AFACT, the intent is that nodes along the path of a packet containing
in-situ ippm data may modify the ippm data as described in
draft-ietf-ippm-ioam-data. Your comment confirms my belief that part
of the intent is that intermediate nodes, specifically nodes that are
not addressed by the destination address of a packet, may also modify
ippm data.

If this is correct, then I understand how this process could work
correctly with hop-by-hop options. However, I don't understand how
this can work correclty with encapsulation where the ippm data is
within the encapsulation. IP has no allowance for intermediate nodes
to modify transport payloads. For example, if UDP payloads are being
modified in the network, then this introduces the possibility of
silent  corruption when the port number is misinterpreted.

Thanks,
Tom


> Thanks,
>
> Thumb typed by Carlos Pignataro.
> Excuze typofraphicak errows
>
>> On Apr 21, 2018, at 11:05, Tom Herbert <t...@herbertland.com> wrote:
>>
>> On Fri, Apr 20, 2018 at 12:03 PM, Carlos Pignataro (cpignata)
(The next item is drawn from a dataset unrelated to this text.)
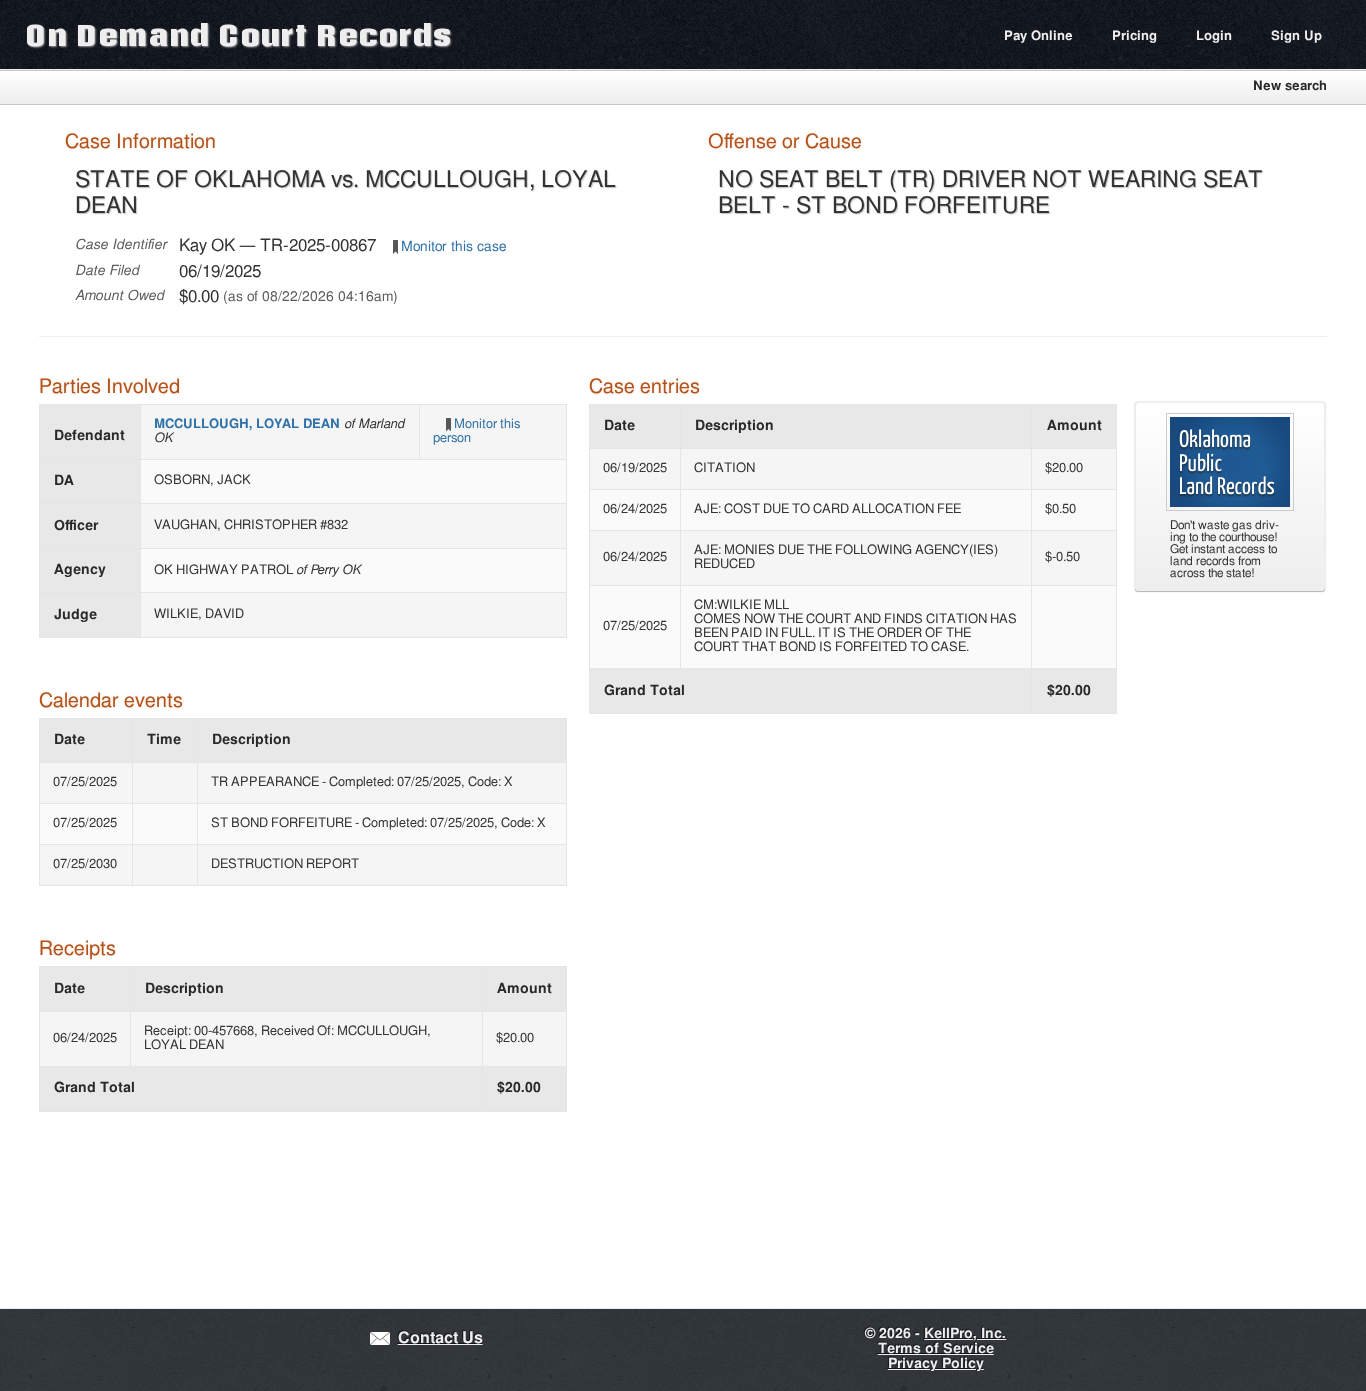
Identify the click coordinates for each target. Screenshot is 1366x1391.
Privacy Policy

>> <cpign...@cisco.com> wrote:
>>> Tom,
>>>
>>> On Apr 17, 2018, at 10:22 AM, Tom Herbert <t...@herbertland.com> wrote:
>>>
>>> On Tue, Apr 17, 2018 at 12:51 AM, Frank Brockners (fbrockne)
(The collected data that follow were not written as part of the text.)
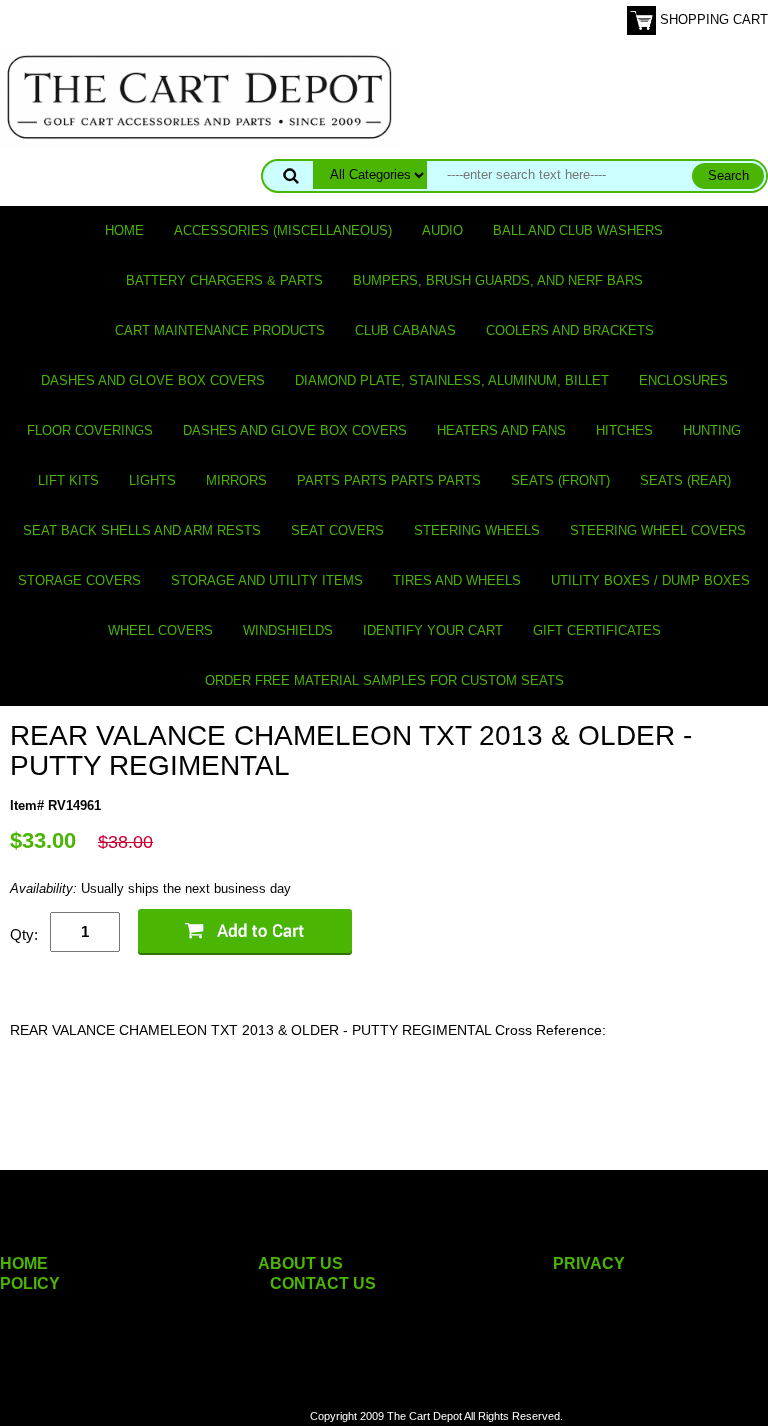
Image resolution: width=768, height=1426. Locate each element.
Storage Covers (79, 580)
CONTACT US (323, 1283)
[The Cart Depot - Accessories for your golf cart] (200, 96)
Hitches (624, 430)
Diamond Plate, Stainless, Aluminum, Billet (452, 380)
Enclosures (683, 380)
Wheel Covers (160, 630)
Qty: (24, 934)
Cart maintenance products (220, 330)
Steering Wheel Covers (658, 530)
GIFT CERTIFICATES (597, 630)
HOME (24, 1263)
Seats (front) (560, 480)
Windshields (288, 630)
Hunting (712, 430)
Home (124, 230)
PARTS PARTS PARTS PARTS (389, 480)
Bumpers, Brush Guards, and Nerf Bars (498, 280)
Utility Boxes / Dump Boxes (650, 580)
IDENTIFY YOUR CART (433, 630)
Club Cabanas (405, 330)
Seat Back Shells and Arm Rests (142, 530)
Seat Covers (337, 530)
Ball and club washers (578, 230)
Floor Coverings (90, 430)
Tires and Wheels (457, 580)
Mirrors (236, 480)
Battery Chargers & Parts (224, 280)
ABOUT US (300, 1263)
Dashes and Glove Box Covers (153, 380)
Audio (442, 230)
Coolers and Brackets (570, 330)
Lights (152, 480)
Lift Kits (68, 480)
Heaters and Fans (501, 430)
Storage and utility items (267, 580)
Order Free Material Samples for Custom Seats (384, 680)
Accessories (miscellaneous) (283, 230)
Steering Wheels (477, 530)
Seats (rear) (685, 480)
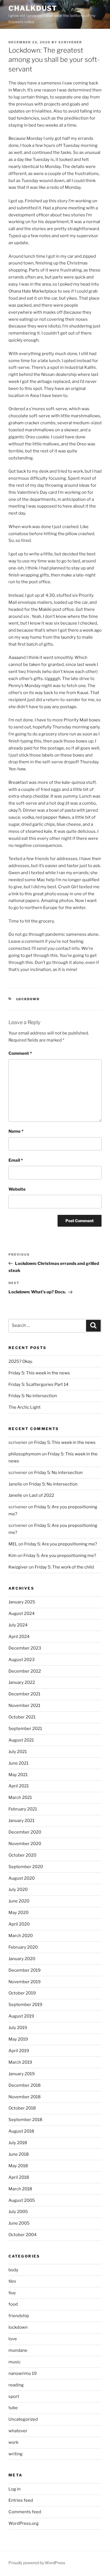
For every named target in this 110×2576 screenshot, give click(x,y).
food (13, 2304)
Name (15, 1131)
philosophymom (24, 1454)
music (14, 2361)
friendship (18, 2315)
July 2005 (18, 2211)
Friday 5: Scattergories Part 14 (38, 1384)
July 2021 (17, 1751)
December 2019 (24, 1970)
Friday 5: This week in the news (39, 1372)
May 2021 (18, 1774)
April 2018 (18, 2177)
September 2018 (25, 2119)
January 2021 (21, 1820)
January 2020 (21, 1958)
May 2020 (18, 1912)
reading (16, 2384)
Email (15, 1160)
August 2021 (21, 1740)
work (13, 2442)
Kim (12, 1555)
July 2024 (18, 1625)
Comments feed (24, 2511)
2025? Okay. (20, 1361)
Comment (20, 1053)
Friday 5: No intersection (32, 1395)
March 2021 (20, 1797)
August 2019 (21, 2016)
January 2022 (21, 1682)
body (13, 2269)
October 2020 (22, 1855)
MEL (12, 1544)
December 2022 (24, 1671)
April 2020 (19, 1924)
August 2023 (21, 1659)
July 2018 (17, 2142)
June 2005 (19, 2223)
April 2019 (18, 2050)
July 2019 (17, 2027)
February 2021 (22, 1809)
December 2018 (24, 2085)
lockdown (28, 999)
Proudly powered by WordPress (36, 2562)
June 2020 (18, 1901)
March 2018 (20, 2188)
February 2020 (23, 1947)
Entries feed (20, 2500)
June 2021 (18, 1763)
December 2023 (24, 1648)
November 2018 (24, 2096)
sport (13, 2396)
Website (17, 1189)
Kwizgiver (18, 1567)
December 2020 (24, 1832)
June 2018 (18, 2154)
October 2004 (22, 2234)
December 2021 (24, 1694)
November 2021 (24, 1705)
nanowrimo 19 (22, 2373)
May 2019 (18, 2039)
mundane (17, 2350)
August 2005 (21, 2200)
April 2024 (19, 1636)
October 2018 (22, 2108)
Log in (14, 2489)
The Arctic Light (24, 1407)
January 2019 (21, 2073)
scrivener (70, 42)
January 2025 (21, 1602)
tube (13, 2407)
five (12, 2292)
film (12, 2281)
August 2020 (21, 1878)
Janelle (15, 1495)
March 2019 (20, 2062)
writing (15, 2453)
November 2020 (24, 1843)
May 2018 (18, 2165)
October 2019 (22, 1993)
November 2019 (24, 1981)
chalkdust (32, 8)
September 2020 (25, 1866)
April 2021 (18, 1786)
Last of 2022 (41, 1495)
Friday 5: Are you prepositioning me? (60, 1544)
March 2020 (20, 1935)
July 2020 (18, 1889)
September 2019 (25, 2004)
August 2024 (21, 1613)
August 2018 (21, 2131)
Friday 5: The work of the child (64, 1567)
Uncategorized (23, 2419)
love (12, 2338)
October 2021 (22, 1717)
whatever (17, 2430)
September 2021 (25, 1728)
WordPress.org (23, 2523)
>>> <fbroc...@cisco.com> wrote:
>>>
>>>
>>> Hi Tianran,
>>>
>>> Tom's note already includes the hint: You'll add IOAM data to the
>>> protocol/layer that you're interested in monitoring. Again using Geneve over
>>> IPv6 as an example:
>>> * If you're interested in the overlay, i.e. Geneve (e.g. timestamping the
>>> packet when it enters and exists the tunnel) - you'd add IOAM data to Geneve
>>> * If you're interested in the underlay, i.e. IPv6 (e.g. you'd like to
>>> understand which path packets take in the v6 network) - you'd add IOAM data
>>> to IPv6
>>> * If you're interested in both, then you'd add IOAM data to Geneve and IPv6
>>>
>>> Frank,
>>>
>>> In that case why not just use a hop-by-hop option for measuring the
>>> underlay and a destination option for measuring the overlay? The
>>> advantage is that this works _any_ IP encapsulation method or any IP
>>> protocol for that matter.
>>>
>>>
>>> Because you want to instrument the layer that you want to measure.
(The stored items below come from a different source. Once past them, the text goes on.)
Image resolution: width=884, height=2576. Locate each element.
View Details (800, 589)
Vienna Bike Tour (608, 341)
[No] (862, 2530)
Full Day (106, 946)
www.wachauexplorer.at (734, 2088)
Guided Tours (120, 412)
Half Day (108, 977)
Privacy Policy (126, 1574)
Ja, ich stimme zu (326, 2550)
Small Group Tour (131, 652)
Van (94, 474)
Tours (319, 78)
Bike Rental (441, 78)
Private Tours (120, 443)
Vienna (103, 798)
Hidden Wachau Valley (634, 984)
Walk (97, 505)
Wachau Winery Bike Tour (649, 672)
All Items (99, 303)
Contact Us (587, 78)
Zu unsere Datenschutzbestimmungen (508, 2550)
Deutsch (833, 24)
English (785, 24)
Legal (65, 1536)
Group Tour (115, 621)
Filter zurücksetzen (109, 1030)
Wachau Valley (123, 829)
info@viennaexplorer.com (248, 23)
>>> Because there’s cases with more unnatural layering where there’s a desire to
>>> correlate and compare measurements across layers (in a way in which, for
>>> example, the Service layer is tested in a service chaining scenario, not the
>>> IPv6 hop-by-hop.
>>> Because different topologies expose different Hops and IPv6 HBH goes by the
>>> IPv6 node topology.
>>> Because not everything is IPv6, and because you have cases of IPv6 over
>>> something as well.
>>> Those are quick ones that come to mind.
>>>
>> Carlos,
>>
>> Please see my other email that details some use cases that shows
>> destination options are functionally equivalent to ippm in
>> encapsulation, and also my comments that the IPv6 has superior
>> capabilities to cover in-situ ippm requirements (in particular that IP
>> options are the _only_ protocol conformant means for intermediate
>> nodes to change IP payloads needed for IOAM tracing).
>>
>> I don't have a general issue with supporting ippm in encapsulation,
>> but I do think this should be viewed as legacy support. Note there is
>> no concept of segment routing in IPv4, they are blazing forward only
>> on IPv6 so it is reasonable to take this view. Personally, I don't
>> think this is a disadvantage to SR. IPv6 does have more capabilities
>> than IPv4 and we're now seeing protocols that will take advantage of
>> those. Features like this are good motivation for moving to IPv6,
>> which in the long run is good for the Internet!
>>
>> Tom
>>
>>> Frank,
>>> I don't believe adding ippm to every
>>> encapsulation protocol is straightforward: e.g.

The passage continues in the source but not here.